Extracted material:
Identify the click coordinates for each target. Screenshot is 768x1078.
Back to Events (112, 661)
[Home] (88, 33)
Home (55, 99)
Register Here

Task goal:
Each of the records should be retyped exactly.

Exercise answer:
Identify the click coordinates for each target. Screenshot is 768x1078.
Back to Events (112, 661)
[Home] (88, 33)
Home (55, 99)
Register Here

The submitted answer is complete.